##### Selected passage #####
Argentine-born feminist philosopher

Alicia Helda Puleo García (born 30 November 1952) is an Argentine-born feminist philosopher based in Spain. She is known for the development of ecofeminist thinking. Among her main publications is Ecofeminismo para otro mundo posible (Ecofeminism for Another Possible World; 2011).

==Biography==
Alicia Puleo holds a PhD in Philosophy from the Complutense University of Madrid and is a Profesora Titular (associate professor) of Moral and Political Philosophy at the University of Valladolid.

She is a member of the latter university's Council of the Chair of Gender Studies, and of the Council of the Complutense University's Instituto de Investigaciones Feministas (Feminist Research Institute).

She directed the Chair of Gender Studies at the University of Valladolid for a decade (2000–2010) and has coordinated several seminars at the Instituto de Investigaciones Feministas including the Discurso sobre la sexualidad y crítica feminista (Discourse on Feminist Sexuality and Criticism) and Feminismo y ecología (Feminism and Ecology).

Puleo has combined her teaching career with research and the publication of numerous books and articles on inequality between men and women, gender, and feminism.
##### Extracted information #####
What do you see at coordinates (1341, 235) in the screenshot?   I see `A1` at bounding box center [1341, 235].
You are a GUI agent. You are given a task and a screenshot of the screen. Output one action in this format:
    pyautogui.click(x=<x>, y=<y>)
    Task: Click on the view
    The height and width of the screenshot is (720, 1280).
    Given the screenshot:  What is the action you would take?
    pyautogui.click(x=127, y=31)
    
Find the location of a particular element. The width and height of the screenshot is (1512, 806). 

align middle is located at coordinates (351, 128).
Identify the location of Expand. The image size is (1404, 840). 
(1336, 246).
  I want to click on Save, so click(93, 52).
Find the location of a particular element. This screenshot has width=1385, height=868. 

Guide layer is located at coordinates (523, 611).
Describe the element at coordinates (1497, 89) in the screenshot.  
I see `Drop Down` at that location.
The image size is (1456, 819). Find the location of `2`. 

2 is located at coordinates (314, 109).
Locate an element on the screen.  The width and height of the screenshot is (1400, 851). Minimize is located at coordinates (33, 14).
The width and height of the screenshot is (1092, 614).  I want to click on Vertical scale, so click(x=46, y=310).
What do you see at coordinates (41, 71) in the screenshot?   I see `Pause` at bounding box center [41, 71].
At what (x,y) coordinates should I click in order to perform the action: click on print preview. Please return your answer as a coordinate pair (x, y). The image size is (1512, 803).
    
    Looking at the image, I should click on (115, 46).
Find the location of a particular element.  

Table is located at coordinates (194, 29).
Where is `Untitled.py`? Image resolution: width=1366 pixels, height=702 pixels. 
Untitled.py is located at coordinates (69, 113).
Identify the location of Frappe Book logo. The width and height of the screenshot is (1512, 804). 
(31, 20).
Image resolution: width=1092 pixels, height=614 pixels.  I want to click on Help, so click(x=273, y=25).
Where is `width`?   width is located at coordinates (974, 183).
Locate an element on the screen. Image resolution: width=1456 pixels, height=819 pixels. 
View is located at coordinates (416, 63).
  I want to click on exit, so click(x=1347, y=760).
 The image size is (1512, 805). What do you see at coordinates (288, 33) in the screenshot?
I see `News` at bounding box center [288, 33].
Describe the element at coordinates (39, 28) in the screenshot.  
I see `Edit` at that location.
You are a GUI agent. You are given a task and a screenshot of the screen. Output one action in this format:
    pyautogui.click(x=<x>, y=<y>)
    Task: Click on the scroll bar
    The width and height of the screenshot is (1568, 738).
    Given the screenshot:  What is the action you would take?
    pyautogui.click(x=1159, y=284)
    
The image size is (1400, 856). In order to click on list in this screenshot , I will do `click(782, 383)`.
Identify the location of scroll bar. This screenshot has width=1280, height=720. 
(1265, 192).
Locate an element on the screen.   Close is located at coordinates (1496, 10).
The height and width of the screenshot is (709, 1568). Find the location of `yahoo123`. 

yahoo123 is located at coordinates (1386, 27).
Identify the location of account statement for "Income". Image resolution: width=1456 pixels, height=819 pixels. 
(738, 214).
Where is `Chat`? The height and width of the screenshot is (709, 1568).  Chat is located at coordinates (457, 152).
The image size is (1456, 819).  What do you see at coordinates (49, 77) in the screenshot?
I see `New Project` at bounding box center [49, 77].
#####
List of tasks:
A. According to the biography of Alicia Puleo, during which years did she direct the Chair of Gender Studies at the University of Valladolid?
B. Continue the biography of Alicia Puleo from the point where it stops.
The records are separate material and have no connection to the biography of Alicia Puleo.

Set of answers:
A. She directed it from 2000 to 2010.

B.
She was a finalist for the National Essay Award for the book Dialéctica de la sexualidad. Género y sexo en la filosofía contemporánea (Dialectic of Sexuality: Gender and Sex in Contemporary Philosophy; 1992).

In 2004, she coordinated editing of the book Mujeres y ecología: Historia, pensamiento, sociedad (Women and Ecology: History, Thought, Society) that discussed the relationship between the environmental movement and the feminist movement and different experiences in Spain and the international arena.

In 2011, Puleo published Ecofeminismo para otro mundo posible (Ecofeminism for Another Possible World), a work in which in addition to collecting the history of ecofeminism and analyzing the contributions of the feminist movement to the environmental movement, which are not always recognized, she developed her proposal of what she has called a critical or enlightened ecofeminism.

In September 2014, she assumed the direction of the publisher Editorial Cátedra's Feminism Collection.

In 2015, she published the collective book Ecología y género en diálogo interdiciplinar (Gender and Ecology in Interdisciplinary Dialogue), in which the socio-cultural frameworks that weave relationships between bodies and the ecosystems they inhabit are analyzed.

==Gender inequality==
Puleo's work is articulated around the concern for inequality between men and women. She analyzes the socio-cultural mechanisms that prevent overcoming this inequality and the means that feminist philosophy offers to defuse them. In some of her studies on the French Enlightenment, she examines the roots of this pending subject of modern democracies. The works dedicated to the evolution of the concept of sexuality in Arthur Schopenhauer's contemporary philosophy to Georges Bataille are configured as a critique of the legitimizing theories of violence to which she has referred with the concept of "transgressive eroticism".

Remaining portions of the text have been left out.